Harvest 2022: Australian grain growers are selling grain below cost of production
Australian grain growers face losing hundreds of thousands of dollars by selling below cost to pay off debts.
Growers are being forced to sell grain due to cash flow concerns and at the same time prices at the silos have dropped, in some instances, below the cost of production.
Grain industry leaders say landholders are facing potential losses of hundreds of thousands of dollars.
NSW Farmers president Xavier Martin said farmers who have been through drought, mouse plagues and flooding in the past three years didn’t have a financial buffer to defer selling until prices increased.
“Growers are really under pressure,” Mr Martin said.
“As harvest progresses, I’m getting more and more grain producers saying to me that they’ve worked really hard all year through flooding and really expensive inputs and dodged all the potholes and eventually found a site that would take their produce, and they’re finding that what they’re offered … is just so far below global prices.
“It’s not just 5 or 10 per cent below, it’s 20 or 30 per cent below,” Mr Martin said.
“They’re finding themselves with hundreds of thousands of dollars of losses. They’re quite emotional.”
Australian grain prices are at historically high levels, but have begun to fall with a bumper harvest in full swing.

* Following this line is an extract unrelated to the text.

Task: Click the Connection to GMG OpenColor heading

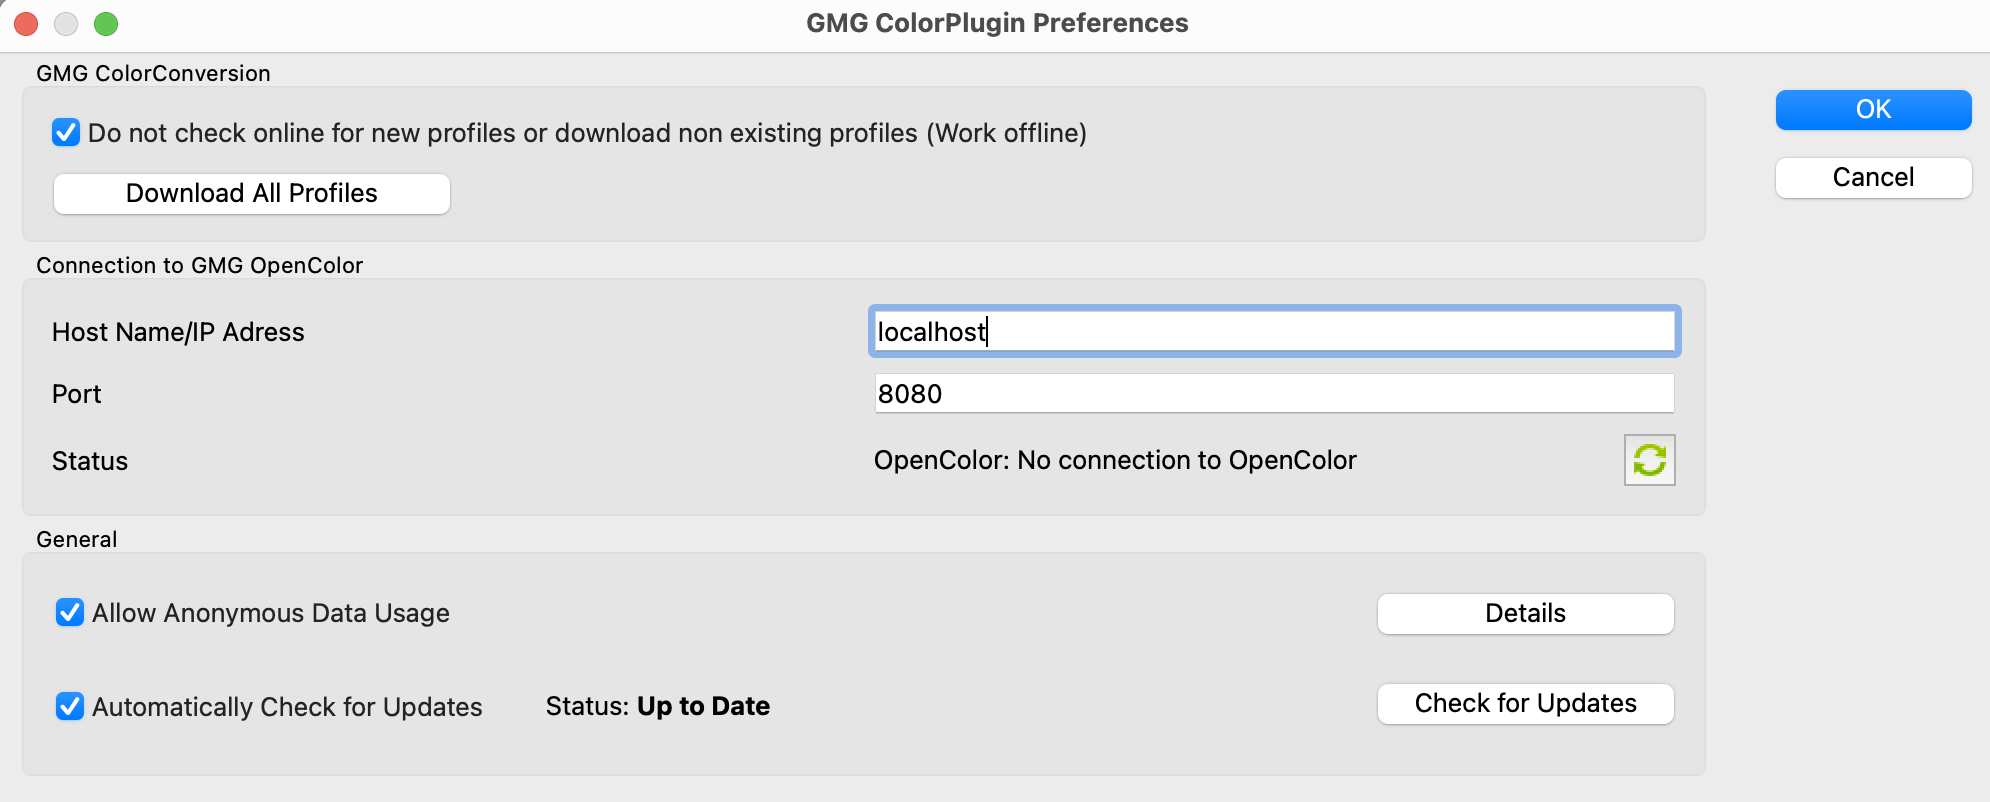Action: point(199,265)
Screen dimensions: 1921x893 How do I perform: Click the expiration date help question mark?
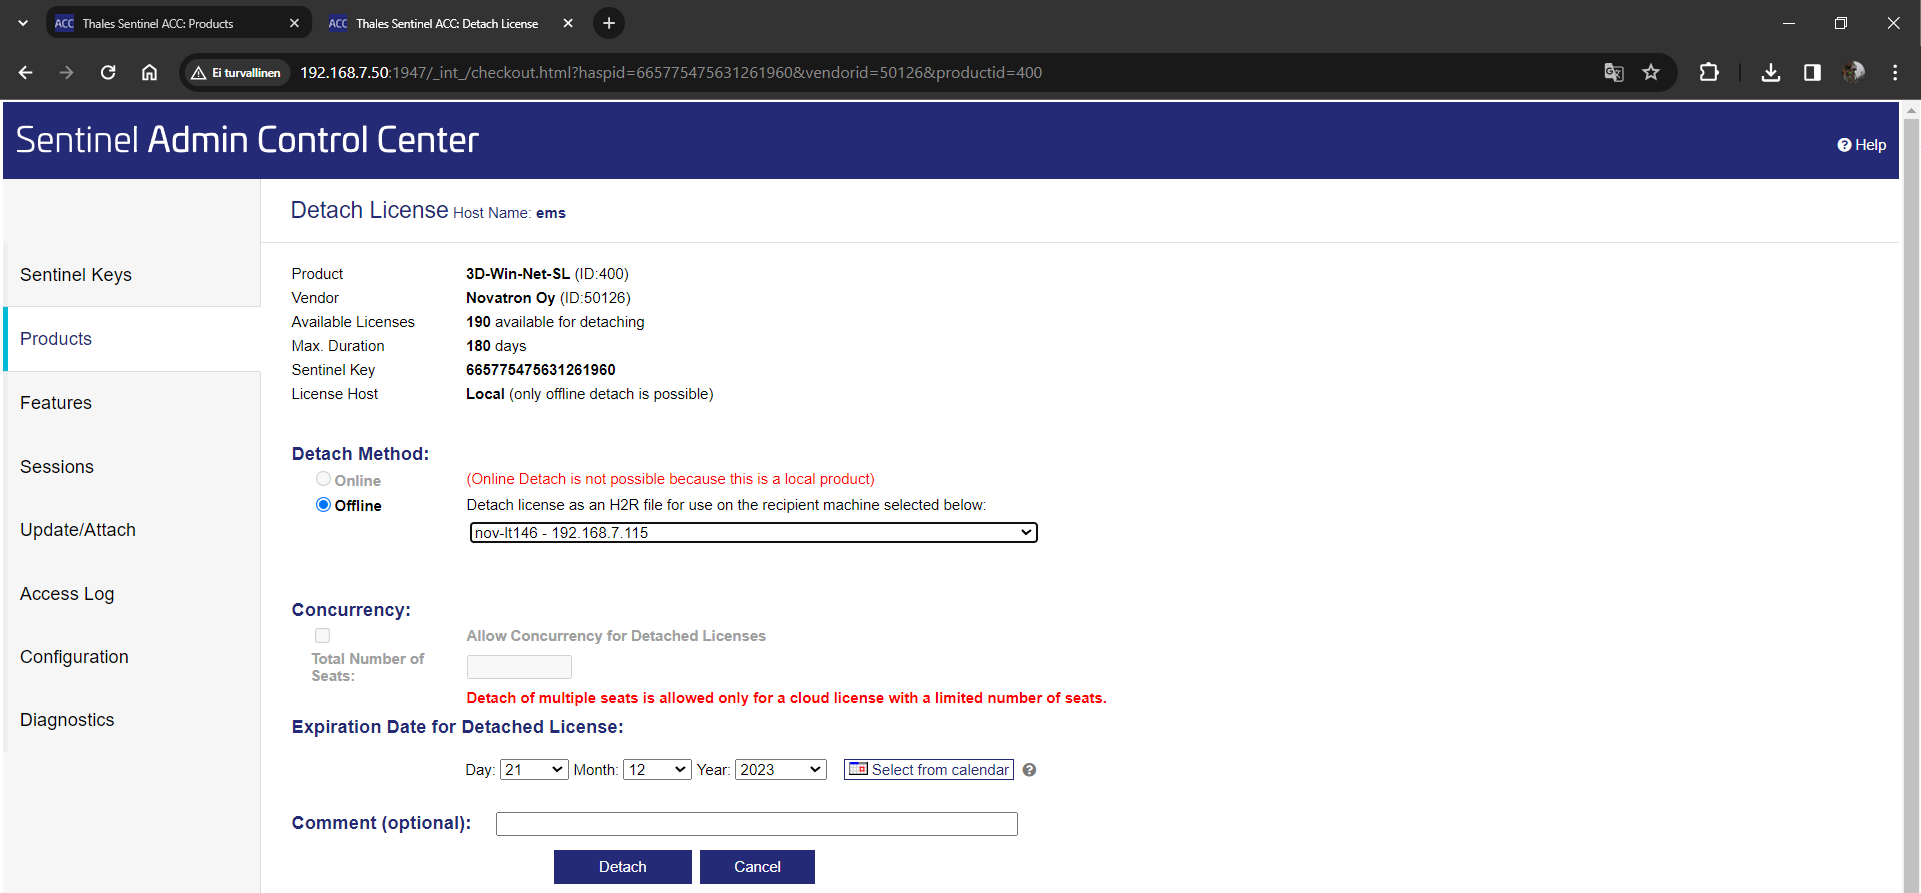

Australian Premium White wheat delivered to Melbourne has fallen $90/tonne to $440/tonne since November 16.
Growers who invested record amounts in inputs this year as the war in Ukraine drove vital products like urea to record highs would struggle to break even financially, Mr Martin said.
NSW Farmers has renewed calls for an Australian Competition and Consumer Commission inquiry into the grain trade, which prime minister Anthony Albanese committed to consulting industry groups about before the federal election.
“Farmers don’t begrudge middlemen making two, three or five per cent return on risk, but what is it about this 20 to 30 per cent margin? We’re calling for a full inquiry,” Mr Martin said.
Grains Research and Development Corporation southern panel chairman Andrew Russell said he expected growers to hold onto what stock they could.
“Growers will sell what they need to be able to appease the cash flow requirements. But they’ll potentially hold on to whatever they can and hope that the prices firm up,” he said.
According to a report by Rural Bank released last week, cereal and oilseed prices were expected to remain steady over the coming six months.
APW wheat prices delivered to Geelong would average $400/tonne through to June 2023, with potential large swings in response to developments in the Russia-Ukraine conflict, according to the report. Feed barley, delivered to Port Adelaide, was predicted to remain at above-median prices of $300-$350/tonne.
Canola, delivered to Kwinana, was expected to fall as a bumper harvest came online before rising to about $810/tonne in June.